Stepping Up

So last week there was no doubt I made my step goal! 

There were certainly times when I didn't feel like it, but having the goal did help me stay motivated to some extent.  I mean, it's not like I'm bragging about it to friends and family, but when I am nearing the fold of evening and the little display gives me fireworks saying I've "nailed" my goal for the day, it feels pretty good.  Don't know if I'll continue doing it once my little challenge ends, it is playing a bit of a mind game with me, the feeling like I have to do it; takes a little bit of the fun out of it.  I do, however, enjoy crushing a goal I thought would be challenging, it also shows me that I could be pushing myself harder but gosh, that doesn't sound fun.

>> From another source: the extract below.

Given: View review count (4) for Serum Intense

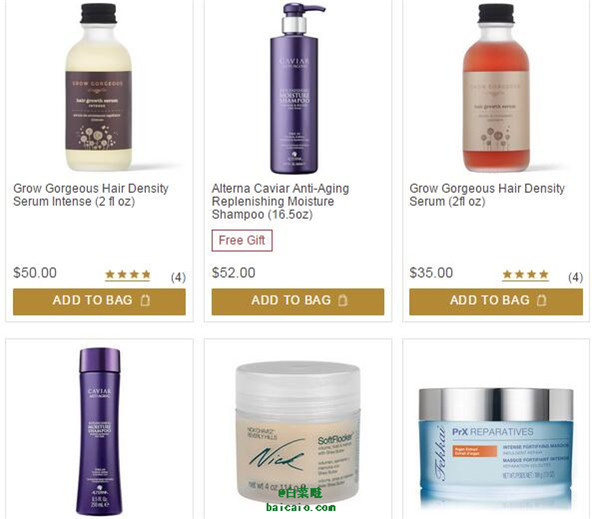Looking at the screenshot, I should click(x=178, y=277).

I noticed more than ever how bad I am with balance.  This week I:
     Focused more on steps and less on what I ate
     Focused more on geneology and less on spirituality
     Focused more on emotions and less on thoughts or plans


Friday was a good example.  Did I get my steps in?  Yep.  But with one of my most favorite people ever to work with retiring (Friday was her last day) and an impromptu decision to apply for a job that is a little outside of my comfort zone, and more current-job stress, and spilling the beans to my boss by asking if he'll be a reference for a job interview...I was an emotional wreck by Friday night.  I felt so burdened, and it's strange because not everything about the day was stressful or negative.  The job I applied for is in the field I have my bachelor's in.  The hours are great, the pay is good and I would be helping elderly people, working for the county.  I feel like it's a job I could do well, but I couldn't walk into it with little to no training.  It's stressful to think about leaving a trade I have been doing for 16 years, and leaving my (mostly) awesome coworkers and my super awesome boss, but I have really lost my joy in this field and I know mentally I do need a change.  I'm not doing my job as well as I used to because I'm burnt out on it. 

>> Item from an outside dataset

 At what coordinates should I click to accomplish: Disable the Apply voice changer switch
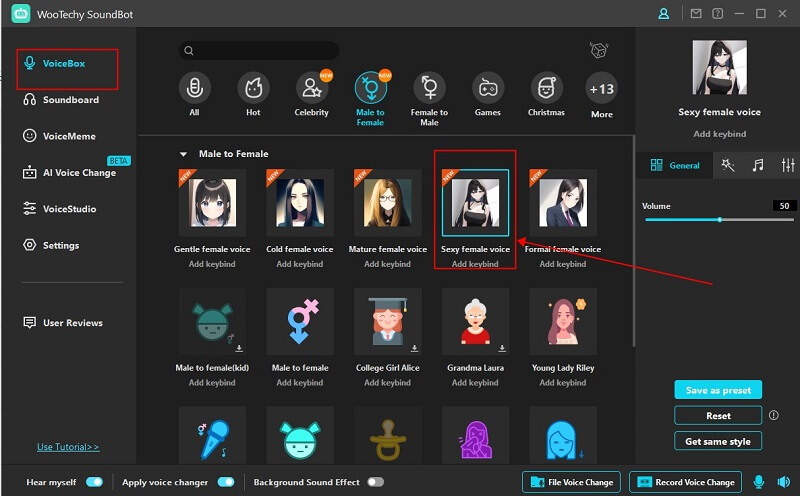226,482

So Friday, hugging my dear coworker goodbye, I choked back the tears, praying I wouldn't make a fool of myself even though it was just the two of us left in the office.  I will still keep in touch and even see her but it's hard to say goodbye.  All of that stress pushed me to eat junk.  I picked up fried chicken from the grocery store that night, and I had a couple bottles of beer too.  I wanted to be numb and not have to think or feel much.  I will invest more time picking apart all of those emotions to see if one triggered more than the other.  I think, with the job thing, I started feeling not qualified, not worthy, and it started making me feel not good enough to even be asking.  I pre-worried about the interview, having something presentable to wear that didn't make me look overly huge, professional without looking stuffy or too serious.  I stressed about the thought of making a huge life change, learning something new, feeling dumb until I get to know what I'm doing, and leaving a place that is comfortable at least in the manner that I know most of what there is to know about the place and I know the personalities of those around me.  Yeah, the whole thing is definitely outside my comfort zone!  That's good though, it makes me have to be a little adventurous.  And that is how I plan to look at it, even as I go into the interview.  I am on an adventure and boy!  Life hasn't really ever steered me wrong so far!  Being nervous before it's time to be nervous is a big waste of energy.  So for now, i am going to stop stressing out about it. 
My goal this week, other than the steps/miles, is to try to focus more on eating what I have planned more of the time, and to eat more mindfully on the weekend.  My deep fried meal on Saturday night (chimichanga) really messed my stomach up, and then I added white chocolate on top of it. Yech. 
So, nothing earth shattering this week.  I am a little tired from the sun and my allergy and just generally going and doing and sleeping.  Life is tiring sometimes, but as many have said, it sure beats the alternative!